**WRITTEN INSTRUCTION**
Can you give all of the items below again, swapping every "GUI agent" for "interface agent" and leaving everything else untouched?

Word and element location items:
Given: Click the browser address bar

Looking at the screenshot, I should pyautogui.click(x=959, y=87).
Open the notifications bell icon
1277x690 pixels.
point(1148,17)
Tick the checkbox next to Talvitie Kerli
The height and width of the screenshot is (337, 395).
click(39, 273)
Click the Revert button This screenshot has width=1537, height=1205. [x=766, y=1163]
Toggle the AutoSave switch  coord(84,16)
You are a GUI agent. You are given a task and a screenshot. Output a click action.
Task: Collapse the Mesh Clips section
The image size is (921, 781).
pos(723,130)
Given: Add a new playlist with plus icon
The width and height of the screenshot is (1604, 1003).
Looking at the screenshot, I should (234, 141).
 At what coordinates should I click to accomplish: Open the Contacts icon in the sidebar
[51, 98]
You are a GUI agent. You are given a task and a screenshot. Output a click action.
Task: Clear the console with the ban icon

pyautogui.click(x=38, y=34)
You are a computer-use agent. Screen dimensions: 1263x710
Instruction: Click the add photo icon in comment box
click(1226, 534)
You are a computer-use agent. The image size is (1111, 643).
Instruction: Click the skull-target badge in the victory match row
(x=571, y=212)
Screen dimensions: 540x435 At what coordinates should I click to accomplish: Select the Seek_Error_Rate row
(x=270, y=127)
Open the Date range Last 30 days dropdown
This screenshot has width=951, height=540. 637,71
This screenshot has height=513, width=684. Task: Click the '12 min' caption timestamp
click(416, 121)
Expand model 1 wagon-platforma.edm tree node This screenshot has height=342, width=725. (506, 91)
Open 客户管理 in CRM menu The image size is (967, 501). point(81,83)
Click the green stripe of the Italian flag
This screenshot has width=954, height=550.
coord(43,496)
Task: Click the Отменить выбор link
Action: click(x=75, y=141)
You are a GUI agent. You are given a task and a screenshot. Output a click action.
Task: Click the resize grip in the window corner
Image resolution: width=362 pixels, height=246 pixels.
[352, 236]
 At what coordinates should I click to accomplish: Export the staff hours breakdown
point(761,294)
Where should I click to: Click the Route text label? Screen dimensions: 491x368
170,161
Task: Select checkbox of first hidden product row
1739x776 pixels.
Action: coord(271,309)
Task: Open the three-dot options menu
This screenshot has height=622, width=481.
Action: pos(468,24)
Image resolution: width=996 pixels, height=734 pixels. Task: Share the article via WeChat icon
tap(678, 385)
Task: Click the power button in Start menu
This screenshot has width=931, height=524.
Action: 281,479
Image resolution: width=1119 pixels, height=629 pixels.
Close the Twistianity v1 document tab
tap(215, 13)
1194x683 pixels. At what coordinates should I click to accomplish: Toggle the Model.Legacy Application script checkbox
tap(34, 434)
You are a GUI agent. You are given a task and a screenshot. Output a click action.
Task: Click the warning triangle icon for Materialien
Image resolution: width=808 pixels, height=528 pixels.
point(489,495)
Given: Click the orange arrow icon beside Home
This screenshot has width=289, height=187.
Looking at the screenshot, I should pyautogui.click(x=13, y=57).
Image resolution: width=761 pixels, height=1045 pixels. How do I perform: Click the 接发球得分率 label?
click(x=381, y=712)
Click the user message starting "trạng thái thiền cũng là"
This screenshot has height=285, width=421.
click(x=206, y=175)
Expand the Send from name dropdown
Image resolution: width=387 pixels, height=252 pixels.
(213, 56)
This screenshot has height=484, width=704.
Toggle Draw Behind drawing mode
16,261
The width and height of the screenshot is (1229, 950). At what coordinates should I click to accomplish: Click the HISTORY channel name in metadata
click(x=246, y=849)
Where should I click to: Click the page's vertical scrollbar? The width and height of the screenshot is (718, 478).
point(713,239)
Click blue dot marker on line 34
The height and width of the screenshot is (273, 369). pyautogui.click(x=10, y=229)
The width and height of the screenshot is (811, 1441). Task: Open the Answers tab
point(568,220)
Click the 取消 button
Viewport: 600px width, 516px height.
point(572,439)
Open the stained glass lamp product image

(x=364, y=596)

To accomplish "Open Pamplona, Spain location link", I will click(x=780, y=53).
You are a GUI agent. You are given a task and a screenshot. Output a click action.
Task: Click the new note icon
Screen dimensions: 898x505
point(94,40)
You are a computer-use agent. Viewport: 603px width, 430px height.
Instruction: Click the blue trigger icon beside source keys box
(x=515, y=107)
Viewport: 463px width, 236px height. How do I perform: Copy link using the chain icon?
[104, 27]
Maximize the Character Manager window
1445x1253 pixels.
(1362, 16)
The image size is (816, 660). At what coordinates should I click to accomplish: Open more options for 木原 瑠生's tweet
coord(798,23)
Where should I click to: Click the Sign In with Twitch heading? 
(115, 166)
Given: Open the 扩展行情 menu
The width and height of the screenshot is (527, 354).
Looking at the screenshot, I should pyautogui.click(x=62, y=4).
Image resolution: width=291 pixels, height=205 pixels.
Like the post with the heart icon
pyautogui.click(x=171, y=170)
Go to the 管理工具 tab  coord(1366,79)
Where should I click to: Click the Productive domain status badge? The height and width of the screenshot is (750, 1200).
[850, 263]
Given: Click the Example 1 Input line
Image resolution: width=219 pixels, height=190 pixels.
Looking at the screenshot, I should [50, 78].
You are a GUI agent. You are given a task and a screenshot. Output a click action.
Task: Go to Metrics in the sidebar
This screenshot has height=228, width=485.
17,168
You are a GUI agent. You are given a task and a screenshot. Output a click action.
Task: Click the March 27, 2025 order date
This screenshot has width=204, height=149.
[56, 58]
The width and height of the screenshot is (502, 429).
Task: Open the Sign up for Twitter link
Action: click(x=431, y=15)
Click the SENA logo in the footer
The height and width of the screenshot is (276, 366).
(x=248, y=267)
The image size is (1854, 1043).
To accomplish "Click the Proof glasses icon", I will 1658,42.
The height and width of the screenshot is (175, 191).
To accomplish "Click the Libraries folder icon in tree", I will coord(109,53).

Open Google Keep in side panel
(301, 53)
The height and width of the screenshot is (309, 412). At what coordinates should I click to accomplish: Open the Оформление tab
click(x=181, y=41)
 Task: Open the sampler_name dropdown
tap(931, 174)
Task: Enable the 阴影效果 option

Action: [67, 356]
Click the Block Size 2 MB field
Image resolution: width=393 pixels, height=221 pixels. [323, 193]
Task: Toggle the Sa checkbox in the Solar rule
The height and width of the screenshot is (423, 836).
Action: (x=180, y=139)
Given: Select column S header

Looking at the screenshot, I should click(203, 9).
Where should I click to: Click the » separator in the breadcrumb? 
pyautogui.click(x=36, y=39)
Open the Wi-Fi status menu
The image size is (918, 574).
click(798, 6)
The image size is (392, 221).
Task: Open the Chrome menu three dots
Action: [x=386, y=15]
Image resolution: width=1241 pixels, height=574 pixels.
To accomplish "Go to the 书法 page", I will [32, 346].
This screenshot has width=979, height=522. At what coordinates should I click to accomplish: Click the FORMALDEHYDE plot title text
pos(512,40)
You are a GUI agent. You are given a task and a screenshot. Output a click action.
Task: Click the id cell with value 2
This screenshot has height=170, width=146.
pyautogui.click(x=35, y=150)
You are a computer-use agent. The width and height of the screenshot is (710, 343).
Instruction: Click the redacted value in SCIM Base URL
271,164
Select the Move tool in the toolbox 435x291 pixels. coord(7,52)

**RESPONSE TO THIS TASK**
Given: Click the browser address bar

Looking at the screenshot, I should pyautogui.click(x=959, y=87).
Open the notifications bell icon
1277x690 pixels.
point(1148,17)
Tick the checkbox next to Talvitie Kerli
The height and width of the screenshot is (337, 395).
click(39, 273)
Click the Revert button This screenshot has width=1537, height=1205. [x=766, y=1163]
Toggle the AutoSave switch  coord(84,16)
You are a interface agent. You are given a task and a screenshot. Output a click action.
Task: Collapse the Mesh Clips section
The image size is (921, 781).
pos(723,130)
Given: Add a new playlist with plus icon
The width and height of the screenshot is (1604, 1003).
Looking at the screenshot, I should (234, 141).
 At what coordinates should I click to accomplish: Open the Contacts icon in the sidebar
[51, 98]
You are a interface agent. You are given a task and a screenshot. Output a click action.
Task: Clear the console with the ban icon

pyautogui.click(x=38, y=34)
You are a computer-use agent. Screen dimensions: 1263x710
Instruction: Click the add photo icon in comment box
click(1226, 534)
You are a computer-use agent. The image size is (1111, 643).
Instruction: Click the skull-target badge in the victory match row
(x=571, y=212)
Screen dimensions: 540x435 At what coordinates should I click to accomplish: Select the Seek_Error_Rate row
(x=270, y=127)
Open the Date range Last 30 days dropdown
This screenshot has width=951, height=540. 637,71
This screenshot has height=513, width=684. Task: Click the '12 min' caption timestamp
click(416, 121)
Expand model 1 wagon-platforma.edm tree node This screenshot has height=342, width=725. (506, 91)
Open 客户管理 in CRM menu The image size is (967, 501). point(81,83)
Click the green stripe of the Italian flag
This screenshot has width=954, height=550.
coord(43,496)
Task: Click the Отменить выбор link
Action: click(x=75, y=141)
You are a interface agent. You are given a task and a screenshot. Output a click action.
Task: Click the resize grip in the window corner
Image resolution: width=362 pixels, height=246 pixels.
[352, 236]
 At what coordinates should I click to accomplish: Export the staff hours breakdown
point(761,294)
Where should I click to: Click the Route text label? Screen dimensions: 491x368
170,161
Task: Select checkbox of first hidden product row
1739x776 pixels.
Action: coord(271,309)
Task: Open the three-dot options menu
This screenshot has height=622, width=481.
Action: pos(468,24)
Image resolution: width=996 pixels, height=734 pixels. Task: Share the article via WeChat icon
tap(678, 385)
Task: Click the power button in Start menu
This screenshot has width=931, height=524.
Action: 281,479
Image resolution: width=1119 pixels, height=629 pixels.
Close the Twistianity v1 document tab
tap(215, 13)
1194x683 pixels. At what coordinates should I click to accomplish: Toggle the Model.Legacy Application script checkbox
tap(34, 434)
You are a interface agent. You are given a task and a screenshot. Output a click action.
Task: Click the warning triangle icon for Materialien
Image resolution: width=808 pixels, height=528 pixels.
point(489,495)
Given: Click the orange arrow icon beside Home
This screenshot has width=289, height=187.
Looking at the screenshot, I should pyautogui.click(x=13, y=57).
Image resolution: width=761 pixels, height=1045 pixels. How do I perform: Click the 接发球得分率 label?
click(x=381, y=712)
Click the user message starting "trạng thái thiền cũng là"
This screenshot has height=285, width=421.
click(x=206, y=175)
Expand the Send from name dropdown
Image resolution: width=387 pixels, height=252 pixels.
(213, 56)
This screenshot has height=484, width=704.
Toggle Draw Behind drawing mode
16,261
The width and height of the screenshot is (1229, 950). At what coordinates should I click to accomplish: Click the HISTORY channel name in metadata
click(x=246, y=849)
Where should I click to: Click the page's vertical scrollbar? The width and height of the screenshot is (718, 478).
point(713,239)
Click blue dot marker on line 34
The height and width of the screenshot is (273, 369). pyautogui.click(x=10, y=229)
The width and height of the screenshot is (811, 1441). Task: Open the Answers tab
point(568,220)
Click the 取消 button
Viewport: 600px width, 516px height.
point(572,439)
Open the stained glass lamp product image

(x=364, y=596)

To accomplish "Open Pamplona, Spain location link", I will click(x=780, y=53).
You are a interface agent. You are given a task and a screenshot. Output a click action.
Task: Click the new note icon
Screen dimensions: 898x505
point(94,40)
You are a computer-use agent. Viewport: 603px width, 430px height.
Instruction: Click the blue trigger icon beside source keys box
(x=515, y=107)
Viewport: 463px width, 236px height. How do I perform: Copy link using the chain icon?
[104, 27]
Maximize the Character Manager window
1445x1253 pixels.
(1362, 16)
The image size is (816, 660). At what coordinates should I click to accomplish: Open more options for 木原 瑠生's tweet
coord(798,23)
Where should I click to: Click the Sign In with Twitch heading? 
(115, 166)
Given: Open the 扩展行情 menu
The width and height of the screenshot is (527, 354).
Looking at the screenshot, I should pyautogui.click(x=62, y=4).
Image resolution: width=291 pixels, height=205 pixels.
Like the post with the heart icon
pyautogui.click(x=171, y=170)
Go to the 管理工具 tab  coord(1366,79)
Where should I click to: Click the Productive domain status badge? The height and width of the screenshot is (750, 1200).
[850, 263]
Given: Click the Example 1 Input line
Image resolution: width=219 pixels, height=190 pixels.
Looking at the screenshot, I should [50, 78].
You are a interface agent. You are given a task and a screenshot. Output a click action.
Task: Go to Metrics in the sidebar
This screenshot has height=228, width=485.
17,168
You are a interface agent. You are given a task and a screenshot. Output a click action.
Task: Click the March 27, 2025 order date
This screenshot has width=204, height=149.
[56, 58]
The width and height of the screenshot is (502, 429).
Task: Open the Sign up for Twitter link
Action: click(x=431, y=15)
Click the SENA logo in the footer
The height and width of the screenshot is (276, 366).
(x=248, y=267)
The image size is (1854, 1043).
To accomplish "Click the Proof glasses icon", I will 1658,42.
The height and width of the screenshot is (175, 191).
To accomplish "Click the Libraries folder icon in tree", I will coord(109,53).

Open Google Keep in side panel
(301, 53)
The height and width of the screenshot is (309, 412). At what coordinates should I click to accomplish: Open the Оформление tab
click(x=181, y=41)
 Task: Open the sampler_name dropdown
tap(931, 174)
Task: Enable the 阴影效果 option

Action: [67, 356]
Click the Block Size 2 MB field
Image resolution: width=393 pixels, height=221 pixels. [323, 193]
Task: Toggle the Sa checkbox in the Solar rule
The height and width of the screenshot is (423, 836).
Action: (x=180, y=139)
Given: Select column S header

Looking at the screenshot, I should click(203, 9).
Where should I click to: Click the » separator in the breadcrumb? 
pyautogui.click(x=36, y=39)
Open the Wi-Fi status menu
The image size is (918, 574).
click(798, 6)
The image size is (392, 221).
Task: Open the Chrome menu three dots
Action: [x=386, y=15]
Image resolution: width=1241 pixels, height=574 pixels.
To accomplish "Go to the 书法 page", I will [32, 346].
This screenshot has width=979, height=522. At what coordinates should I click to accomplish: Click the FORMALDEHYDE plot title text
pos(512,40)
You are a interface agent. You are given a task and a screenshot. Output a click action.
Task: Click the id cell with value 2
This screenshot has height=170, width=146.
pyautogui.click(x=35, y=150)
You are a computer-use agent. The width and height of the screenshot is (710, 343).
Instruction: Click the redacted value in SCIM Base URL
271,164
Select the Move tool in the toolbox 435x291 pixels. coord(7,52)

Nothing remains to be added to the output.